The invention of the tonearm vastly improved the sound quality of the gramophone and hugely reduced the wear and tear to the recorded shellac disc, meaning that users had a closer fidelity to the recorded sound and could use their records for longer!
What’s so interesting here is how freedom of movement for the needle to track the groove resulted in a huge improvement in the sound. This is still much the same today, and alongside freedom of movement, there are many more things a tonearm can do to improve sound quality.
Our developments may not have been as fundamental as Berliner and Johnson’s, but we have been researching and developing tonearms for over two decades here at Origin Live. We came up with a few innovations in the tonearm realm ourselves, such as the dual pivot bearing for stable vertical freedom of movement, as well as developing highly decoupled gimbal bearing assemblies, multi-layer counterweights, high-performance arm tubes, high mass yokes, and so much more, All painstakingly developed through careful analysis and listening tests.
Questions like, ‘Which material out of 20 sounds the best?’ Or ‘How should those components be shaped, weighted, treated, arranged and joined?’ Have been crucial to finding the best performance from vinyl playback in price points ranging from affordable to cost-no-object. Our products come about through engineering principles applied, tested, revised, and tested again, exhaustively, until we find what we’re after: something closer to the original sound of live music.
The only absolute sound reference is live music (not amplified live music). Some systems get much closer to this than others. A better tonearm will always help to make this possible. Many notice that a truly high-grade vinyl system has more depth, more dynamics, and more life to it than a digital counterpart.
There are many reasons for this. A fundamental reason is that the stylus creates an electrical signal mechanically by electromagnetically inducing a voltage. The cartridge signal pre-phono doesn’t rely on any electrical power for its creation. Digital, unfortunately, does, and no matter how much filtering and regulation goes into treating the power source, many polluting elements such as voltage noise, always remain in varying degrees. This affects the creation of the digital waveform, its transients, and its subsequent performance.
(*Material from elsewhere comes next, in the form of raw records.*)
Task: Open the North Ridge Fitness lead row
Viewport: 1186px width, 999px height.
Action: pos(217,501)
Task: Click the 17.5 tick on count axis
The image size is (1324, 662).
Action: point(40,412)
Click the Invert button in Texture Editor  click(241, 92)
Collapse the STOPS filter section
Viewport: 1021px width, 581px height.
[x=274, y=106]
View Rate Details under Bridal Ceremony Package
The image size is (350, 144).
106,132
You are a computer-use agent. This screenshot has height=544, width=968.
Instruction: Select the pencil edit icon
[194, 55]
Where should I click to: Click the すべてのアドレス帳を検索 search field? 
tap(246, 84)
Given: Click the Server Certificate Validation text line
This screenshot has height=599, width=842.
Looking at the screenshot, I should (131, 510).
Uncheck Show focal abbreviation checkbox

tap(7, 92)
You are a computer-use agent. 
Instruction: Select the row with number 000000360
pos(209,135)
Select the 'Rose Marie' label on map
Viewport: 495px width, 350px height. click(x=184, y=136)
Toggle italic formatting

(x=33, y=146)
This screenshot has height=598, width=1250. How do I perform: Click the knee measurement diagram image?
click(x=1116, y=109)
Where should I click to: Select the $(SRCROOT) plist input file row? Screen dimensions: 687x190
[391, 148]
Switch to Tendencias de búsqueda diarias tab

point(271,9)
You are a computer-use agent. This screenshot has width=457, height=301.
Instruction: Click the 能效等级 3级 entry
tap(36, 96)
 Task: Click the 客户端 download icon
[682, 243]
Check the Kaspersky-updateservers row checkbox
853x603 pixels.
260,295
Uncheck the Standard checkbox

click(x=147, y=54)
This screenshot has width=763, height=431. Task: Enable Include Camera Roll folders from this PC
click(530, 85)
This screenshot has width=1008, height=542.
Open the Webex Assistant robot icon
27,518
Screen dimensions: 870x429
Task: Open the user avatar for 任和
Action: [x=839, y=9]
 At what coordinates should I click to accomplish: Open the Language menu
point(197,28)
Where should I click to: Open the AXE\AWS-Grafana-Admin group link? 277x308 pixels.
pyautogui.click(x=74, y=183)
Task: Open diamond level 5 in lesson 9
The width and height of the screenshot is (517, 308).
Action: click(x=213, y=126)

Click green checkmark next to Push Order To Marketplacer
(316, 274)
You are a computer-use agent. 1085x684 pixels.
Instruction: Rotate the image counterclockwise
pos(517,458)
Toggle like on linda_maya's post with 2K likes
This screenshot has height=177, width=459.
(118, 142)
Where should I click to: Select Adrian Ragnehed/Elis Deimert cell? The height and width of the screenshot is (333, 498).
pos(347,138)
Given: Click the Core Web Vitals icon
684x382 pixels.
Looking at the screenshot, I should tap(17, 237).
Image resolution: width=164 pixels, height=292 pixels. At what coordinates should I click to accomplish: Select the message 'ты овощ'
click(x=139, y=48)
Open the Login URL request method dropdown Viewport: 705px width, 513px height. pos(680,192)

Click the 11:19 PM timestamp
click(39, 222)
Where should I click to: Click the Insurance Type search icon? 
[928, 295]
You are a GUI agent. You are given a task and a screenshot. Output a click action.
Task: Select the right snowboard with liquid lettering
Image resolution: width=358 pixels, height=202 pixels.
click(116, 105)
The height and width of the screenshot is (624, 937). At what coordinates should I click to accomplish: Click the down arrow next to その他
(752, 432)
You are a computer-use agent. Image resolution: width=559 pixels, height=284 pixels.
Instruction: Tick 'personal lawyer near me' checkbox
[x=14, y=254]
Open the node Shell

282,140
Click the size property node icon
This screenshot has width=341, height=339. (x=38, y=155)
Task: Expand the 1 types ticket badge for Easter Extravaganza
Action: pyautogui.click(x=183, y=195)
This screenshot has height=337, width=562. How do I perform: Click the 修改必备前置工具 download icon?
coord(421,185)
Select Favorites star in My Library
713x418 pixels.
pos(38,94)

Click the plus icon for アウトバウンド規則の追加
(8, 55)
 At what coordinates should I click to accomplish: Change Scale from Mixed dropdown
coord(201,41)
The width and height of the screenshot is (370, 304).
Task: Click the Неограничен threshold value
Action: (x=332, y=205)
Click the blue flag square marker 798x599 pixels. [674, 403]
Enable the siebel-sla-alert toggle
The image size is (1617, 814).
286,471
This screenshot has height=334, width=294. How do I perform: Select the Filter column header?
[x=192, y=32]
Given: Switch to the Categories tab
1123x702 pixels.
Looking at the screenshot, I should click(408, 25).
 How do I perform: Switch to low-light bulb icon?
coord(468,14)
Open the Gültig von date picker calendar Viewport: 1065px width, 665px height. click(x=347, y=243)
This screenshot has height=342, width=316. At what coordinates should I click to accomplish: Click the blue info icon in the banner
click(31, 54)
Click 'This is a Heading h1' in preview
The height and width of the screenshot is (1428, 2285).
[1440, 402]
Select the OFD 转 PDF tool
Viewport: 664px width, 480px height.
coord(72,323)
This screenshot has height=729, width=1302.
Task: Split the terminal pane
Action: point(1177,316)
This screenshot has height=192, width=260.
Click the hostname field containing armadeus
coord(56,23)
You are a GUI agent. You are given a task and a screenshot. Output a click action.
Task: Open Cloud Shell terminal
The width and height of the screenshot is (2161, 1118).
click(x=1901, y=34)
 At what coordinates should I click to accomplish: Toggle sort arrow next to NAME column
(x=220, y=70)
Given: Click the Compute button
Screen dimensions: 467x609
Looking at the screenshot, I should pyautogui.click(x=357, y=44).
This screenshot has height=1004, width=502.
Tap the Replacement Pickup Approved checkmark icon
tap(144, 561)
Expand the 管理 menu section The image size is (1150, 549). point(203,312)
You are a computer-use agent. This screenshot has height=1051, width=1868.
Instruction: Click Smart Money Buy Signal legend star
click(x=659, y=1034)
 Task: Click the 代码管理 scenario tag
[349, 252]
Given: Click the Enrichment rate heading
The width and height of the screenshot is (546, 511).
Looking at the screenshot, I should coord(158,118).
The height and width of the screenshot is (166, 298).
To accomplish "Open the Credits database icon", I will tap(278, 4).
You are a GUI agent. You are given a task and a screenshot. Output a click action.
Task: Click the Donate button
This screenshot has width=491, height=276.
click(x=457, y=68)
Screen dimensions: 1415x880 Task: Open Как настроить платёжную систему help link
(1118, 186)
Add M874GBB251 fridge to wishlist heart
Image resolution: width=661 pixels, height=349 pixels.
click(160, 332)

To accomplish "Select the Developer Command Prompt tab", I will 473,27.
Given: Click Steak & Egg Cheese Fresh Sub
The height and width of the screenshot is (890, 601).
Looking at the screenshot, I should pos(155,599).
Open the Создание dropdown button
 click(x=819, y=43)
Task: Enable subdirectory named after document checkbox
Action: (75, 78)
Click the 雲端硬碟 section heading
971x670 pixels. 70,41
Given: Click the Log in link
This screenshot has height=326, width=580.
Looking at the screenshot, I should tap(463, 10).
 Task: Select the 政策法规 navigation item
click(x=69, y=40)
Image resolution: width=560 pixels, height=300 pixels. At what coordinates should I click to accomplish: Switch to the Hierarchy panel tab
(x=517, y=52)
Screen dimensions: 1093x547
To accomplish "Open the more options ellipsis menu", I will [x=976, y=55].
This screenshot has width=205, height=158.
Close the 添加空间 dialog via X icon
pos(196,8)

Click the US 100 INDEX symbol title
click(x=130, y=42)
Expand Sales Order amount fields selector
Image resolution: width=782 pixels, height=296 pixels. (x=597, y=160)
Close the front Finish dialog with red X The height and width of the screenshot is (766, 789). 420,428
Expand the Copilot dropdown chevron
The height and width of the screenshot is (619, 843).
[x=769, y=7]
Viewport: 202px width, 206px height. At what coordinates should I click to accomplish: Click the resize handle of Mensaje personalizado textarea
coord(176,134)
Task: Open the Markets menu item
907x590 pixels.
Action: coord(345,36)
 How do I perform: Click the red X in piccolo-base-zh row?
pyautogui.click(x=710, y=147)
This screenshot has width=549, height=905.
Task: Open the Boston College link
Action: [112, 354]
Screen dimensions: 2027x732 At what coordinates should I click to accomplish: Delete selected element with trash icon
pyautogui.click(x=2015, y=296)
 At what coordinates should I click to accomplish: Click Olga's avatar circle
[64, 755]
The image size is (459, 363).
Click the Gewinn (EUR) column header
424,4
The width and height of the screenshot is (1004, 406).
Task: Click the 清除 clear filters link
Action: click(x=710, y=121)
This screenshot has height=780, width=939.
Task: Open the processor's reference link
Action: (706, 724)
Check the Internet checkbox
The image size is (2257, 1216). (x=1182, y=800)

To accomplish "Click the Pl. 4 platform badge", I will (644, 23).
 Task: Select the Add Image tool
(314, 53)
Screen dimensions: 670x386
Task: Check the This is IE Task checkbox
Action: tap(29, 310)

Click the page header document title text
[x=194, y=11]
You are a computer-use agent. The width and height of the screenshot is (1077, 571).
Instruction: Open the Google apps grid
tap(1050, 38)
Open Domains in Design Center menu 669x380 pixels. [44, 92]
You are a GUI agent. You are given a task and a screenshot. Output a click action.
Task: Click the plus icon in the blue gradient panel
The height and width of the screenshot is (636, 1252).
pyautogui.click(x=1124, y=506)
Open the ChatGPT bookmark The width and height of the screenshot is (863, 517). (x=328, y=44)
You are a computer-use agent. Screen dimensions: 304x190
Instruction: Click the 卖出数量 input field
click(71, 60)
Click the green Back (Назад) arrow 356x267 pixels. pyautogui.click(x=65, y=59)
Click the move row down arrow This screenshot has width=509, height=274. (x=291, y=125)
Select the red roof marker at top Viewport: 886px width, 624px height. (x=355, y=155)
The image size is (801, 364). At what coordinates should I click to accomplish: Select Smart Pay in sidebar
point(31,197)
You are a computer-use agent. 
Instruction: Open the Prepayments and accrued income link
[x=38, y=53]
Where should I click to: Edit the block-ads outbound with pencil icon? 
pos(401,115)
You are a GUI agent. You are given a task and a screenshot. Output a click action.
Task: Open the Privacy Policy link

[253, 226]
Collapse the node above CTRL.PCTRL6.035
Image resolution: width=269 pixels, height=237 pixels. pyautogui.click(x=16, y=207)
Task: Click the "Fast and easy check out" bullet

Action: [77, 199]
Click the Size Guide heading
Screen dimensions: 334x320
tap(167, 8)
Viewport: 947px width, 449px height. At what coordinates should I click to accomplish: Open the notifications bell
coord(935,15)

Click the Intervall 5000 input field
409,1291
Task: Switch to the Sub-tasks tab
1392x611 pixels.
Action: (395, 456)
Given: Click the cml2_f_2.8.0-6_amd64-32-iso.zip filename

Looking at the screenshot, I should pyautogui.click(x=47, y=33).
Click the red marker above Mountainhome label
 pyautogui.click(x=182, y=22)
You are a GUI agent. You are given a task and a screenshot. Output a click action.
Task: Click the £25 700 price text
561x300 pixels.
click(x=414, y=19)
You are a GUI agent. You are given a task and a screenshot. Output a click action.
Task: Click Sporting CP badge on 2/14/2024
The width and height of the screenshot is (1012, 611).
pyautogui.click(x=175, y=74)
It is also a fact that the analogue signal doesn’t suffer from the digital artefacts created in algorithmically converting signal from CDs, large formats and streaming. Digital artefacts are distortions and errors that occur during the recording, manipulation and playback of digital audio. Some might argue this is ludicrous because many vinyl records are made from digital recordings, but the dynamic range compression of the master used for making vinyl often tends to be better than its digital counterpart. Not only this however, since this objection overlooks the significance of converting the digital signal into mechanical movements to create the record stamping plate. It is this mechanical movement which filters out many artefacts and is much closer to natural analogue which the ear loves to hear.